Jahrestagung der rumpflosen Gehirne

 

 

Einladung - (c) Alfred Rhomberg

 

Die vom Rumpf abgetrennten Gehirne begegneten sich bei ihrer Jahresversammlung, die regelmäßig zum Gedankenaustausch und zu einem gemütlichen Beisammensein bei einem köstlichen Menü von Neurotransmittern und Transaminasen stattfindet.

 

Dabei kann es nicht ausbleiben, sich über frühere Zeiten auszutauschen, Zeiten als sie noch von Rümpfen dominiert waren. In Wahrheit – hier waren sich alle anwesenden Hirne einig – waren sie ja nicht von den ihnen zugeordneten Rümpfen abhängig, wie es die Rümpfe meist von sich behaupteten – im Gegenteil, die Rümpfe wurden von ihren Gehirnen dominiert. Schließlich gingen ja auch solche Entscheidungen wie sich umzubringen, letztlich vom Gehirn aus – es hatte also jedes Gehirn die Entscheidungsfreiheit, sich von seinem Rumpf zu lösen.
Hatten die Gehirne diese Entscheidungsfreiheit wirklich?

 

Bei der Diskussion dieser Frage, die regelmäßig bei solchen Anlässen wieder aufflammte, kam es ebenso regelmäßig zu Streitgesprächen, die das gemütliche Beisammensein gefährdeten.

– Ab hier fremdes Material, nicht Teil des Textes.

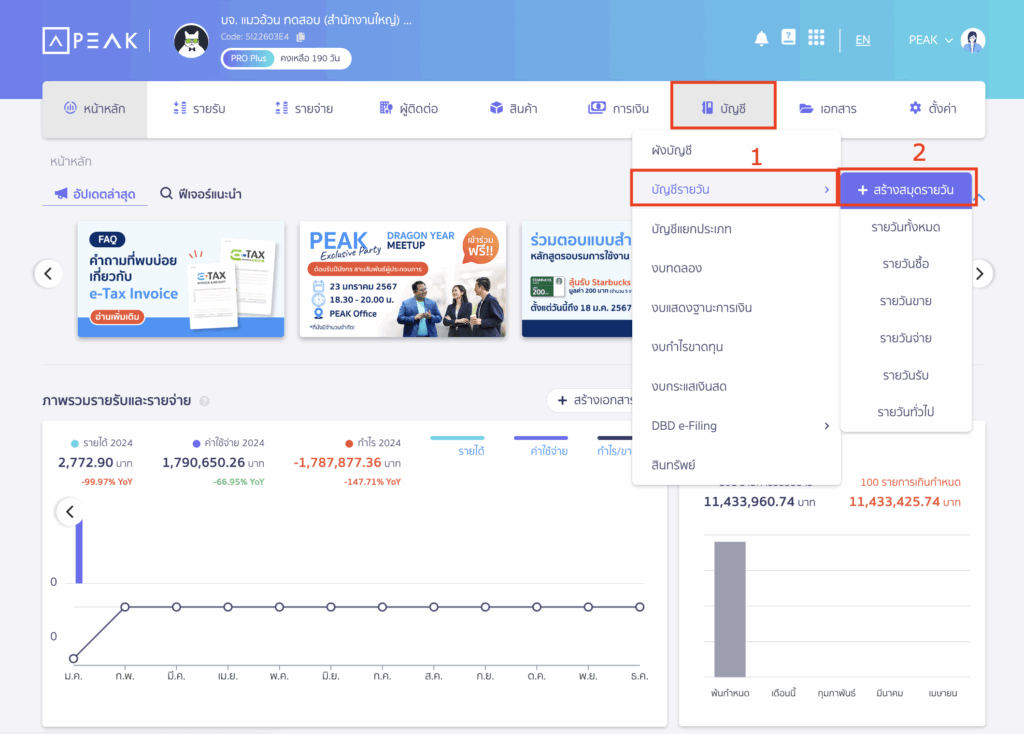Open the help guide book icon

[788, 38]
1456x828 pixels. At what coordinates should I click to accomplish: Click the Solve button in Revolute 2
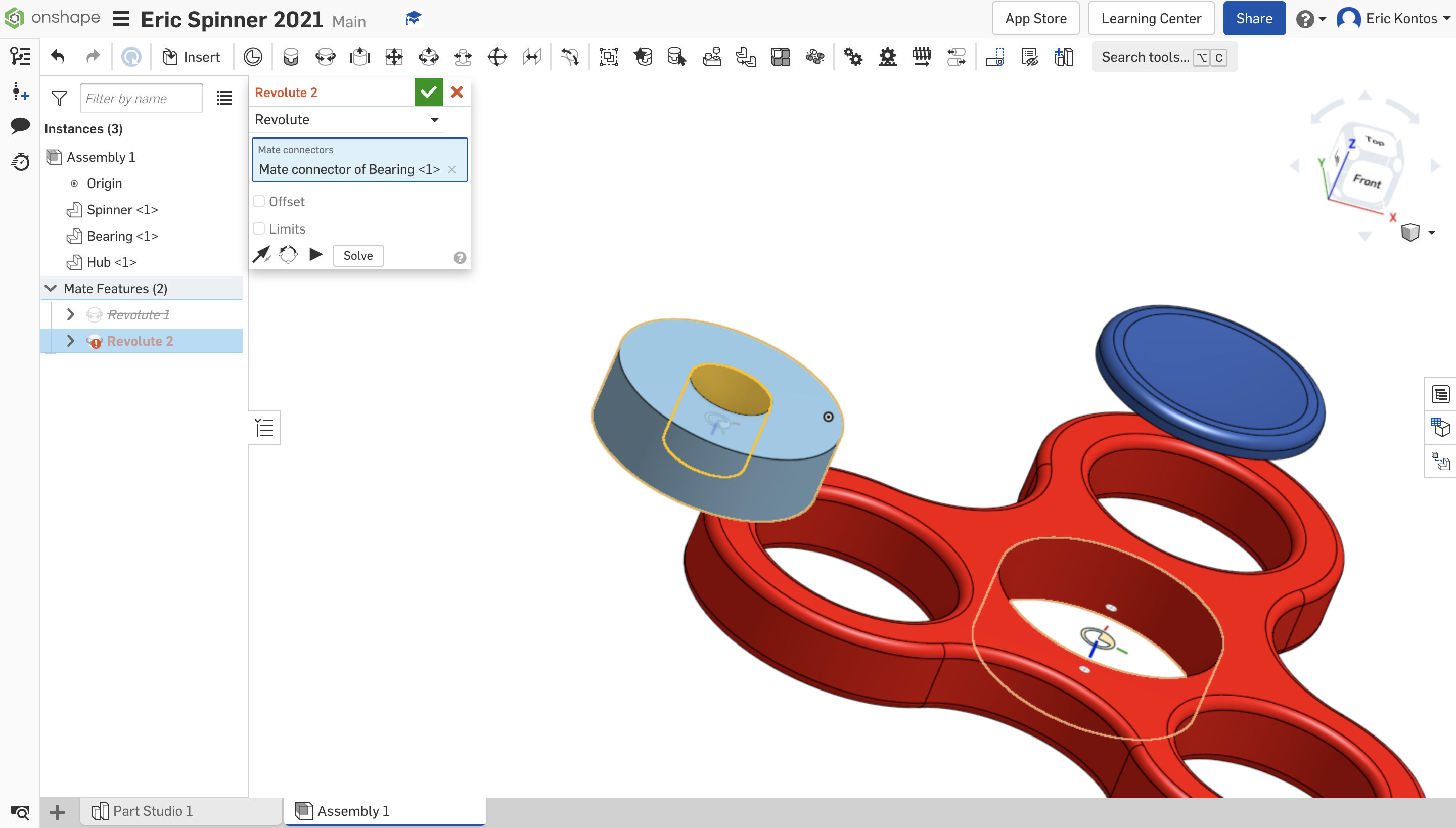pyautogui.click(x=357, y=255)
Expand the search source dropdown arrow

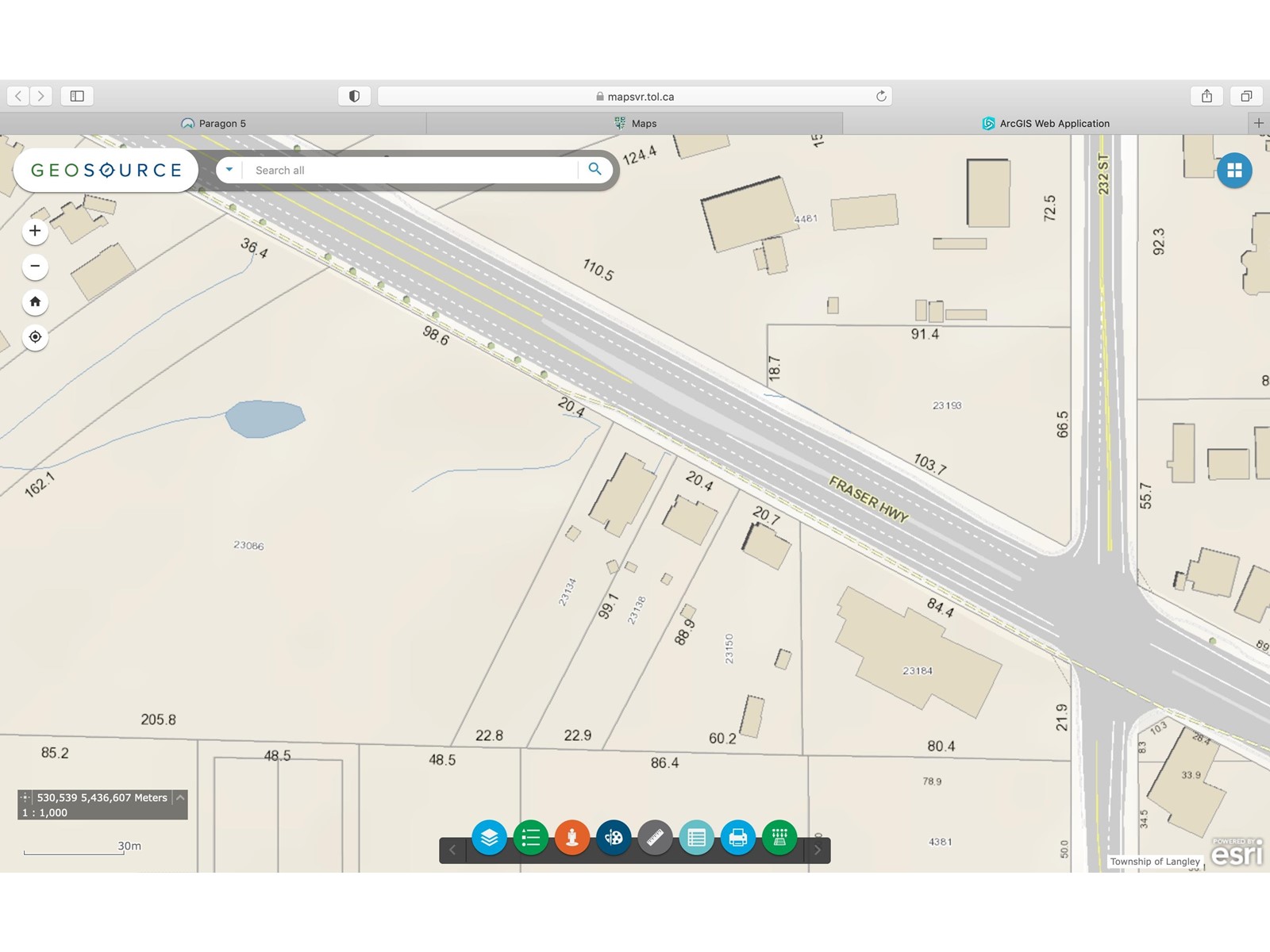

Ein Gehirn meinte, dass ein Wille immer dann handlungsaktiv würde, solange die Handlungsfreiheit des Willens nicht eingeschränkt wäre – ein schwieriger Satz! „Aber wer ist der Erstauslöser des Willens?“, fragte ein anderes Gehirn.

 

Ein schon immer als sehr kompliziert bekanntes Hirn meinte dazu:

 

“Die einzige Möglichkeit, einen wirklich freien Willen zu manifestieren, wäre, etwas zu tun, wozu es keinerlei Veranlassung gibt. Und da dies selbst die Veranlassung wäre, ist dies unmöglich”

Die anderen Hirne waren beeindruckt, weil sie nicht wussten, dass dieser Satz eigentlich von einem noch lebenden Jazzmusiker stammte, der sich auch mit Grundlagenforschung der Lernpsychologie und Neurologie beschäftigte (Torsten de Winkel, geb. 1965).

 

Als dann ein weiteres Gehirn die Frage nach Gott und seinem Einfluss auf den freien Willen ins Spiel brachte, kam es zu tumultartigen Diskussionsformen, die das diesjährige gemütliche Beisammensein der Hirne jäh beendeten – dabei hatten sie noch nicht einmal die jährlich immer wieder aufkommenden Fragen zum Determinismus diskutiert.

 

Das Hirn von Pierre-Simon Laplace, der 1814 das Laplacesche Dämon als Gedankenexperiment zum Determinismus vorgeschlagen hatte, verließ gekränkt als erstes die Versammlung.

 

Noch nie waren so viele Neurotransmitter, die Hirne nun einmal brauchen, unverzehrt übrig geblieben.